- EXERCISE DETAILS
Look below for the line that has "Where should I"; output exactly from it through the line that has "Given: Click the Solar legend square", and leave the pictures out.

- RECORDS FOR PROCESSING
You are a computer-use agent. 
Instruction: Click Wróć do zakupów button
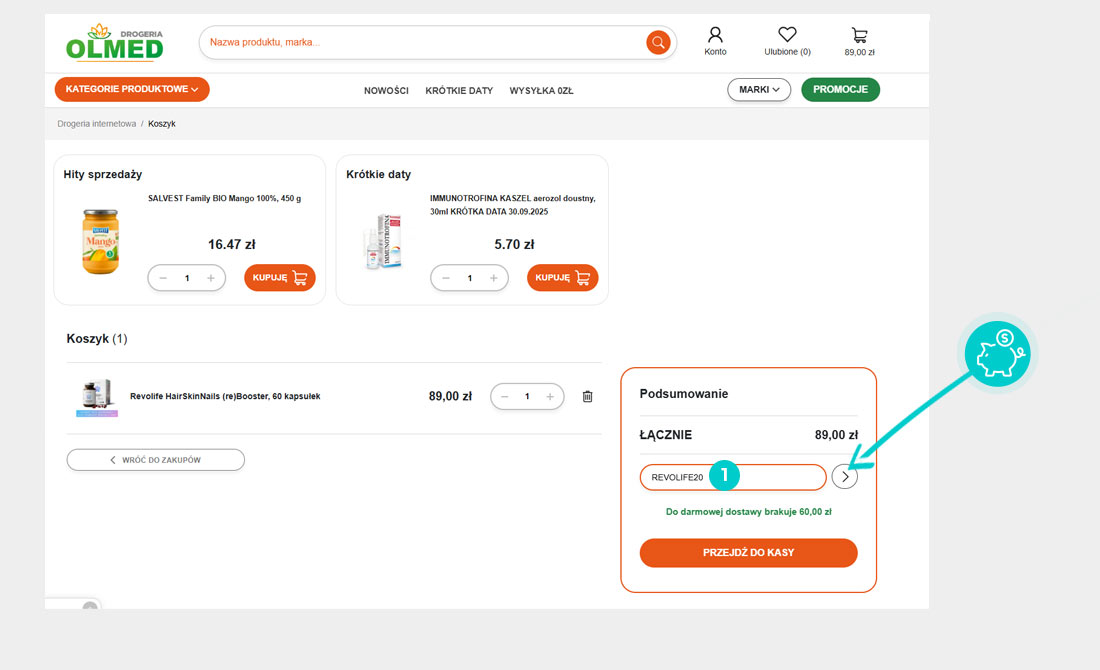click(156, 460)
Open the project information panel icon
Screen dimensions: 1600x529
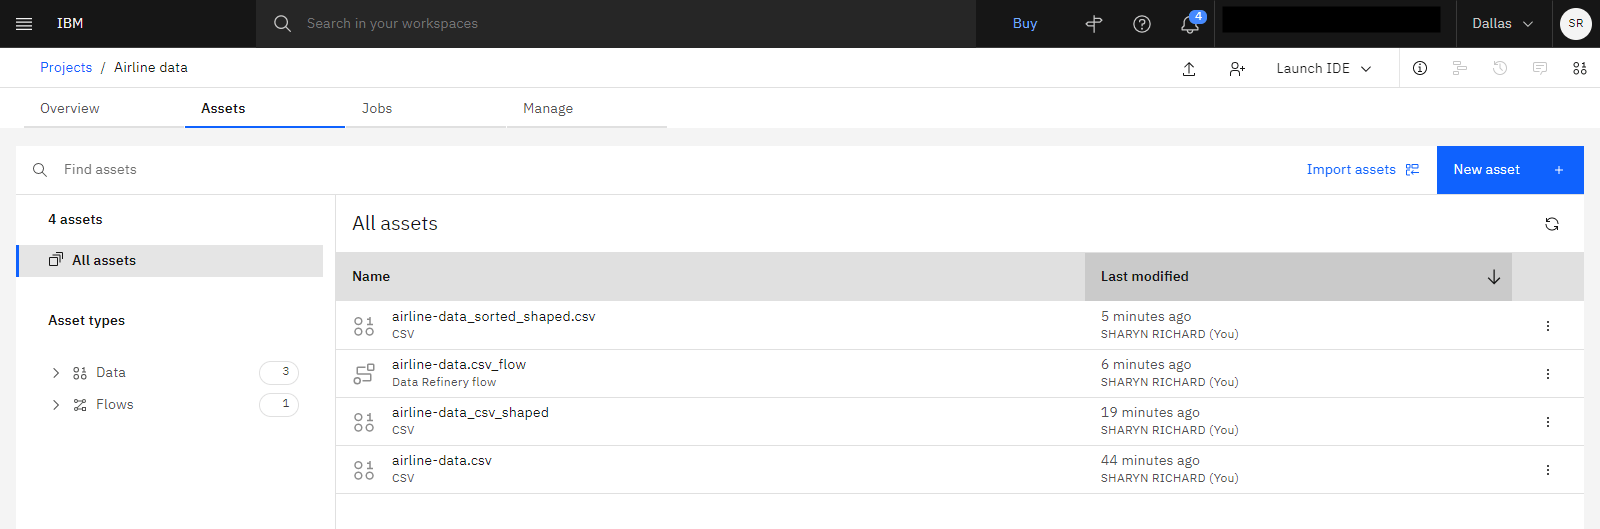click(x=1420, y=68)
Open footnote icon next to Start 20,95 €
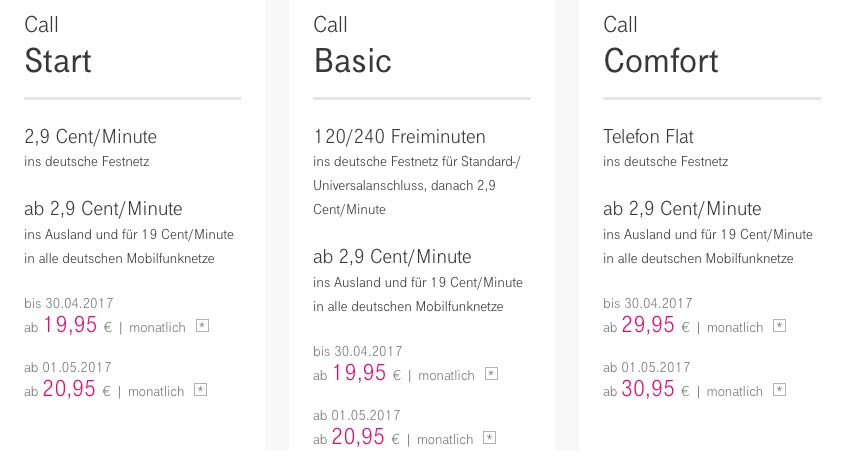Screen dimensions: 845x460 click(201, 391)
==
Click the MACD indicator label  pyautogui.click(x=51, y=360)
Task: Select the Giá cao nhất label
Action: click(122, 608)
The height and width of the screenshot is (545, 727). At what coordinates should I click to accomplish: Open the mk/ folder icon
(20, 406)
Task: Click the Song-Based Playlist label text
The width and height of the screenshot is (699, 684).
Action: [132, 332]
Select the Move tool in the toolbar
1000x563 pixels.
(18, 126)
---
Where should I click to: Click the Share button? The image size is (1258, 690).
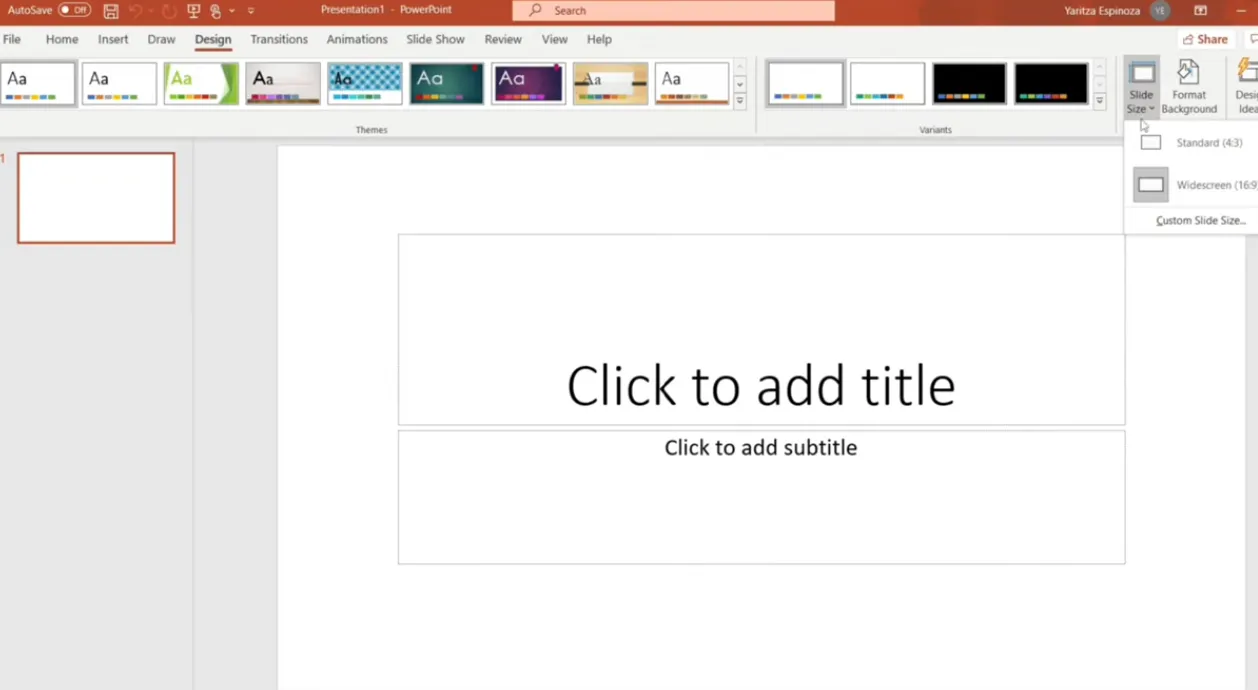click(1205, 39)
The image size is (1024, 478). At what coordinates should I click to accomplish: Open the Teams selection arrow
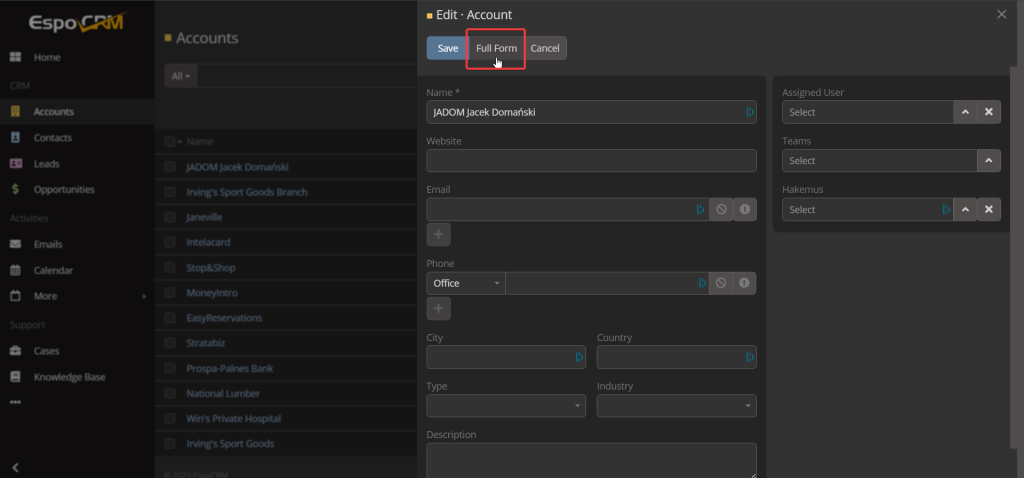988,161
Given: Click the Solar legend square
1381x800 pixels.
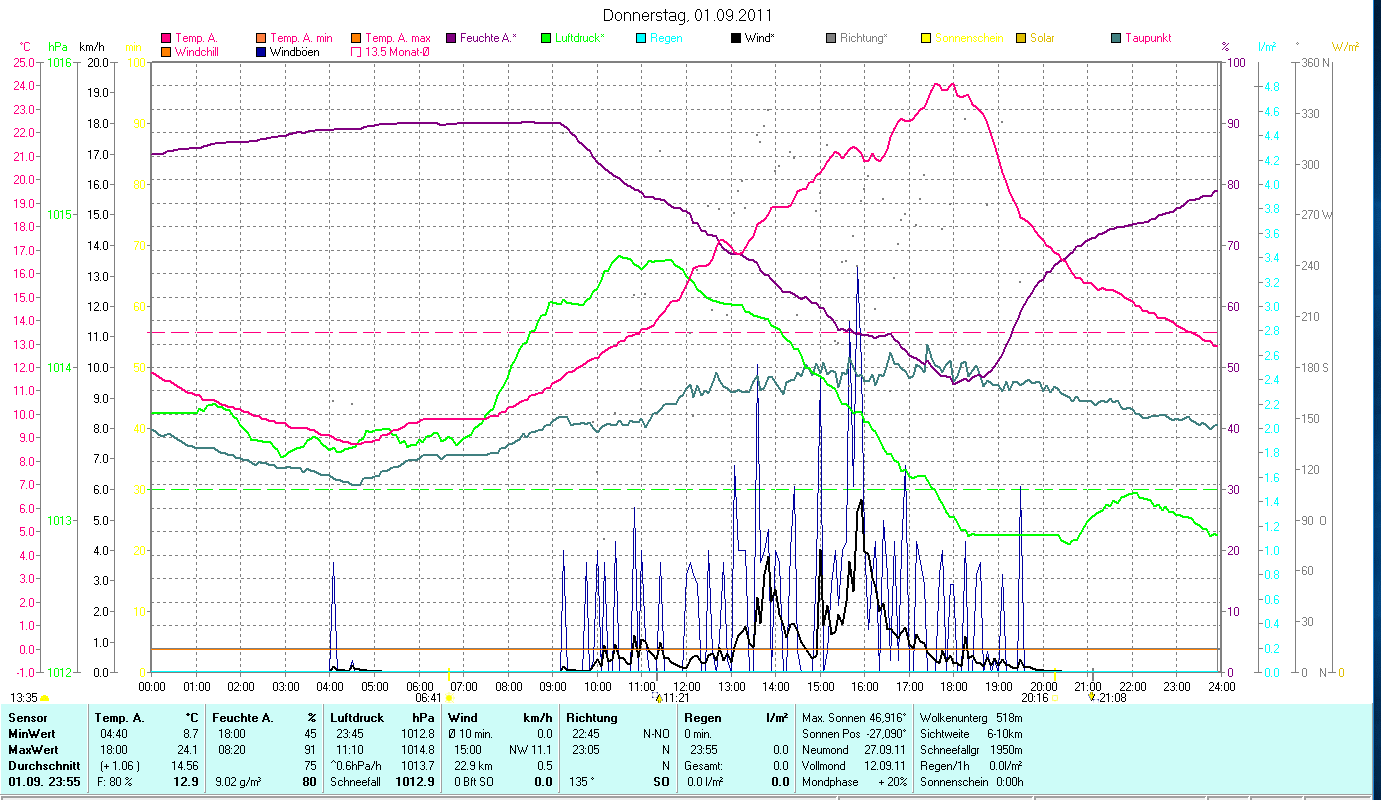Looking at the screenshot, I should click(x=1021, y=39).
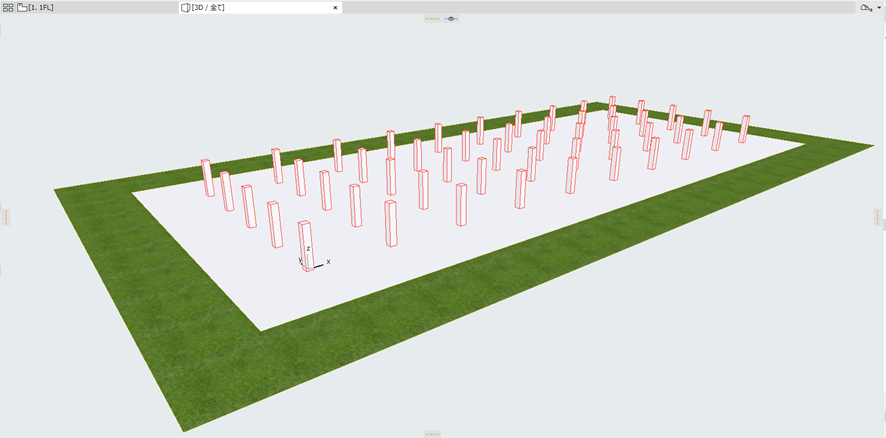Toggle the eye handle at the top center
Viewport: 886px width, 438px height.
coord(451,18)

- TASK RESPONSE
Where should I click to: Click the Share button? The image size is (1258, 690).
click(1205, 39)
The image size is (1024, 478). At what coordinates should I click to accomplish: Open the Teams selection arrow
988,161
Given: Click the Solar legend square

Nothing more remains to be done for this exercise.